Hulu’s Only Murders in the Building stars long-time friends and comic collaborators Steve Martin and Martin Short and pop star turned actress with 300-million Instagram followers, Selena Gomez, as a disparate trio of crime podcast-obsessed residents of a swanky Manhattan apartment block who, when a murder is committed in their building, quickly become amateur sleuths and hosts of their own true crime podcast. The result has been a huge success for Hulu becoming the network’s most watched comedy show in the US and earning a no-brainer thumbs up for a second season order.

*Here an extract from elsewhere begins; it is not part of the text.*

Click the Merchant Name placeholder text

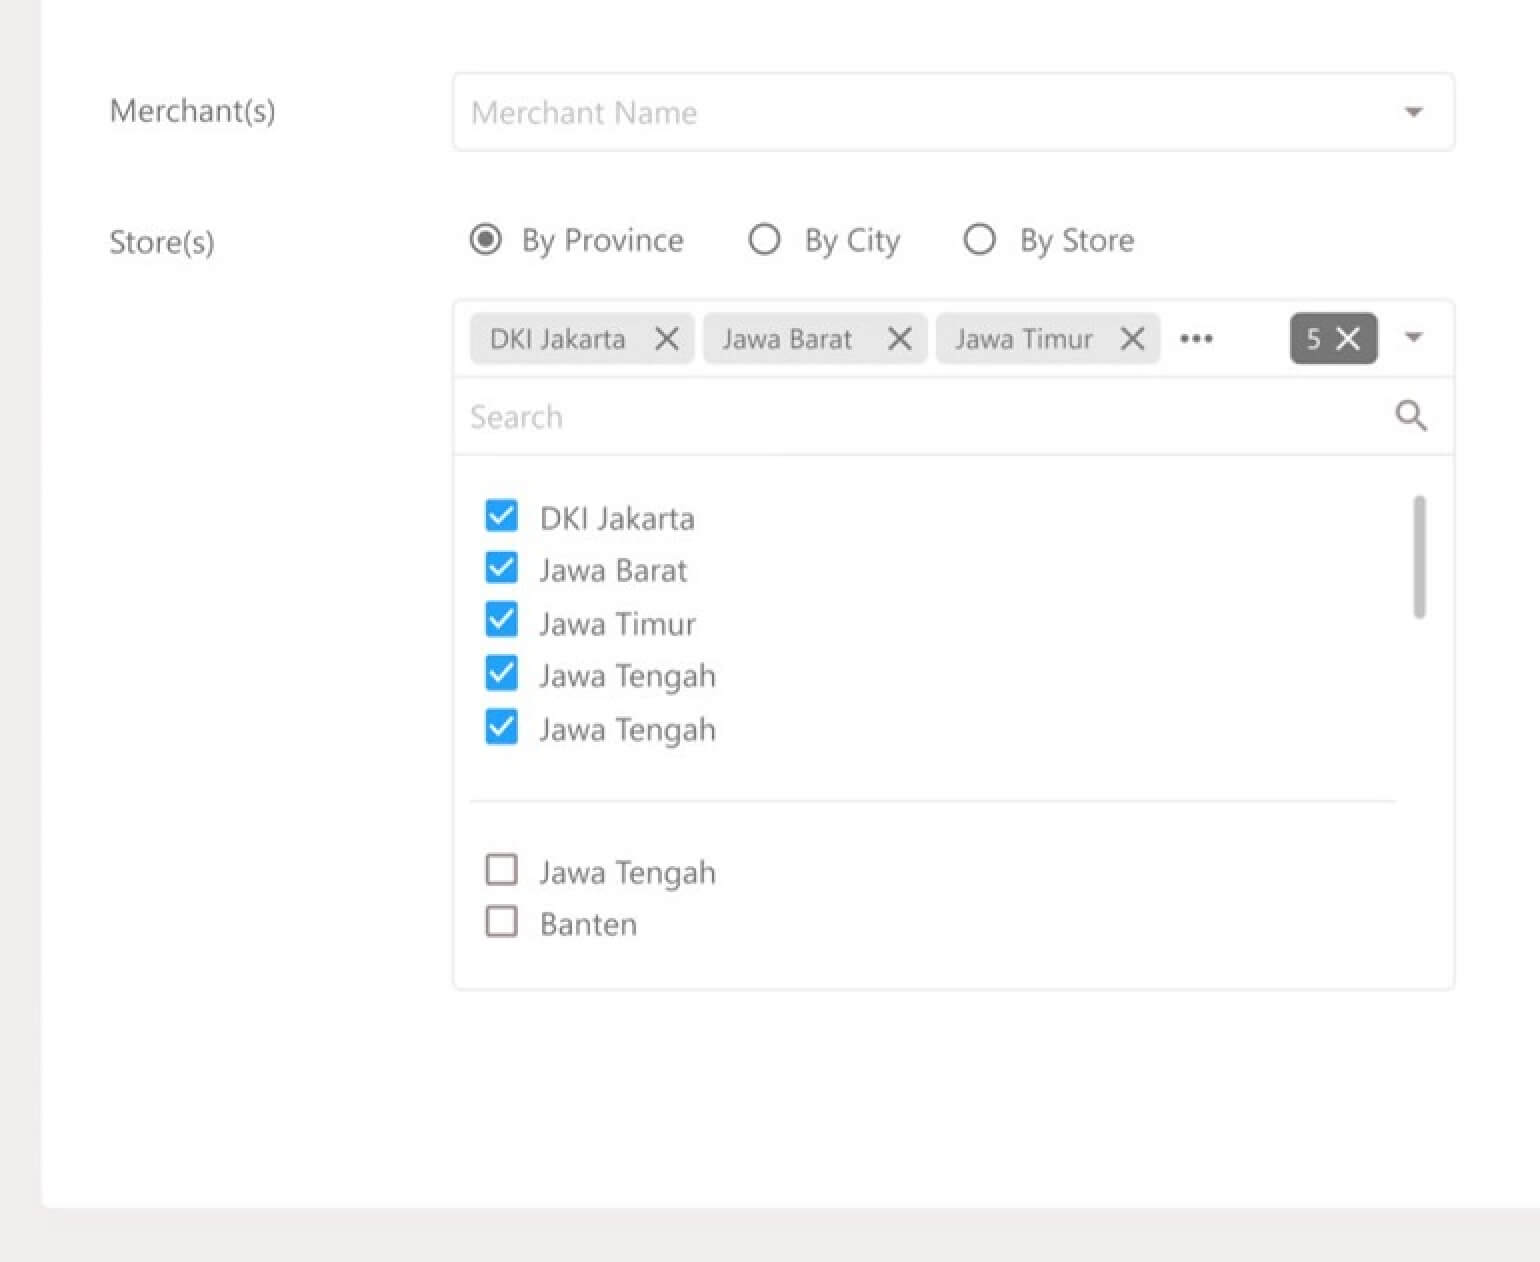pos(584,113)
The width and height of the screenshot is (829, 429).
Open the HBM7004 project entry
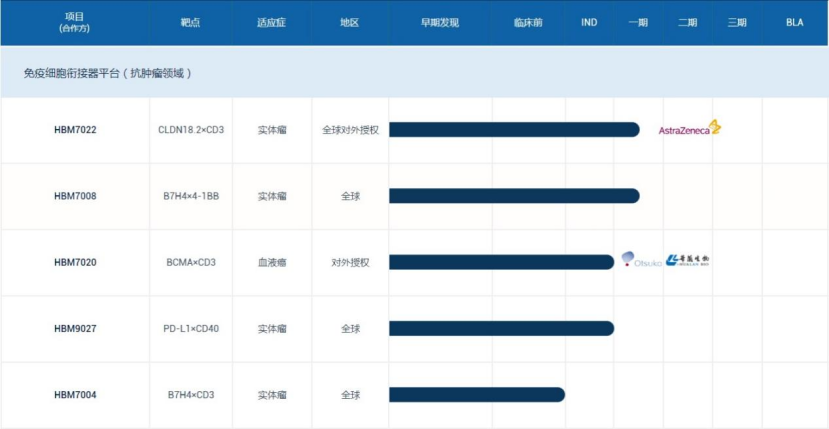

This week also sees the release of Murderville on Netflix — a US version of the British show Murder in Successville — in which Will Arnett stars as an over-the-top eccentric homicide detective who each week is assisted in his investigations by a new celebrity partner. The twist is that these weekly partners are not given a script and forced to improvise before being asked at the end of the episode to solve the murder. Arnett’s guests for the first season include Conan O’Brien, Sharon Stone and Kumail Nanjiani and the results are often hilariously silly entertainment that plays down murder’s foul nature in favour of the quirks and idiosyncrasies of the investigators.

Though all of these new spins on a reliable favourite genre may play for laughs they still, thankfully for mystery fans, haven’t forgotten about the basic pleasure of the genre: the puzzle and its solving. As bbc.com writer Clare Thorp points out in an article on the new comic trends in screen crime: “Episodic television offers something films cannot — the chance for fans to share their theories — in person, on social media or on Reddit — as the show progresses, building excitement and anticipation.”

In the age of social media and weekly recaps, the classic whodunit episodic show has perhaps become the closest thing we have to an interactive form in which we test our grey matter as much as the detectives we’re watching.

We may not always figure out whodunit but we’re having plenty of fun trying to and these days, laughing all the way to the morgue because if you don’t laugh, you’ll probably die.